Task statement | In the records below, find the line that contains "Viewport: 1280px width, 775px height." and the line that contains "is (855, 610).", then retype exactly those two lines and every line between them.
Segment Start: Record set
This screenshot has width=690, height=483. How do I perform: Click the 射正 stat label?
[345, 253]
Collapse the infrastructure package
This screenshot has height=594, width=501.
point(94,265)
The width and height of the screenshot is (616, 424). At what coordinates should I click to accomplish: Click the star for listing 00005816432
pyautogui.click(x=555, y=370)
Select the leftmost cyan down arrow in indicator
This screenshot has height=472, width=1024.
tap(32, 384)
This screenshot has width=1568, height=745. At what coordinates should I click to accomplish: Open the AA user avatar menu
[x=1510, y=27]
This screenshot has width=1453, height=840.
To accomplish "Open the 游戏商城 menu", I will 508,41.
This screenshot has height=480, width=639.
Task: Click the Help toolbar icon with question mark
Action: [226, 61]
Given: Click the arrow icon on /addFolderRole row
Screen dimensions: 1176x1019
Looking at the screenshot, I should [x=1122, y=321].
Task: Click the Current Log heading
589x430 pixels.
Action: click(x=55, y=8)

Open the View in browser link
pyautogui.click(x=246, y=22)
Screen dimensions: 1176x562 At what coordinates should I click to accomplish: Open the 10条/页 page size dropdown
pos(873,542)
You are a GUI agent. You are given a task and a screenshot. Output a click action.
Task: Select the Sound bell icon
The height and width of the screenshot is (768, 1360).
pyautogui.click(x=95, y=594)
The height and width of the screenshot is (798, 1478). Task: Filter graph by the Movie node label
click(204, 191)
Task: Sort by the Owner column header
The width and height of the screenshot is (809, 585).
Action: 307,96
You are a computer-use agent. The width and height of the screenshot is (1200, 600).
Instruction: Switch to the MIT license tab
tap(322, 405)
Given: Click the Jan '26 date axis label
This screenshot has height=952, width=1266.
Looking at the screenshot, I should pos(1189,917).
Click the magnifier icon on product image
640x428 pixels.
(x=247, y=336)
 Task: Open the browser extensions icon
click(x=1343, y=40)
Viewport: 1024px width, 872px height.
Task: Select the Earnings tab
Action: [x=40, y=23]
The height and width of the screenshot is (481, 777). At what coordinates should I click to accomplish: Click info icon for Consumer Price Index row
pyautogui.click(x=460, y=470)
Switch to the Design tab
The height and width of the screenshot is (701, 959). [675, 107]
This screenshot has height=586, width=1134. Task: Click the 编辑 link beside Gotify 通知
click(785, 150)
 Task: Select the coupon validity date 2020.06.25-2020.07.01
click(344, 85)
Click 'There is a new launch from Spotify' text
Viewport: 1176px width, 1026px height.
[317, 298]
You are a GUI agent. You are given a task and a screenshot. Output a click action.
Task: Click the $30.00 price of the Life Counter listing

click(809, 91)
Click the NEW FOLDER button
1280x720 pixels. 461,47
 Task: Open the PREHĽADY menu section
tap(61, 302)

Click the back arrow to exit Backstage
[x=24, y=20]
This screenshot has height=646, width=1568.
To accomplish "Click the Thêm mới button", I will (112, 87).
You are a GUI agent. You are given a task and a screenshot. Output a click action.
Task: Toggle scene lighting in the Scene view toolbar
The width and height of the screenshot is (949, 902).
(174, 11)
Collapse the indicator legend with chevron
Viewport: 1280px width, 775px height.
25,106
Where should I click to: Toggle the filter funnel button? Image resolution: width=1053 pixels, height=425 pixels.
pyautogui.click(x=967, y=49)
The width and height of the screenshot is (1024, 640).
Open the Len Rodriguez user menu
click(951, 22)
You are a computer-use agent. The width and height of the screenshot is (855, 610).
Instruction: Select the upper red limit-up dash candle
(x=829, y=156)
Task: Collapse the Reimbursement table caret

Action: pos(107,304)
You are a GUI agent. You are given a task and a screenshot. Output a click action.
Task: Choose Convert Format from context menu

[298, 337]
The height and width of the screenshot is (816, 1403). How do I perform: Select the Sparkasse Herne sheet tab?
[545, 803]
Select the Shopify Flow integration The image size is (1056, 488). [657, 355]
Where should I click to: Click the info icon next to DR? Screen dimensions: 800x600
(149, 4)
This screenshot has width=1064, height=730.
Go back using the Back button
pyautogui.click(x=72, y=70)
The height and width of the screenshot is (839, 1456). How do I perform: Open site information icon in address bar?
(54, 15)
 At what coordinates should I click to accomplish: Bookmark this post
Segment End: Record set
Solution to the exercise |
Viewport: 1280px width, 775px height.
25,106
Where should I click to: Toggle the filter funnel button? Image resolution: width=1053 pixels, height=425 pixels.
pyautogui.click(x=967, y=49)
The width and height of the screenshot is (1024, 640).
Open the Len Rodriguez user menu
click(951, 22)
You are a computer-use agent. The width and height of the screenshot is (855, 610).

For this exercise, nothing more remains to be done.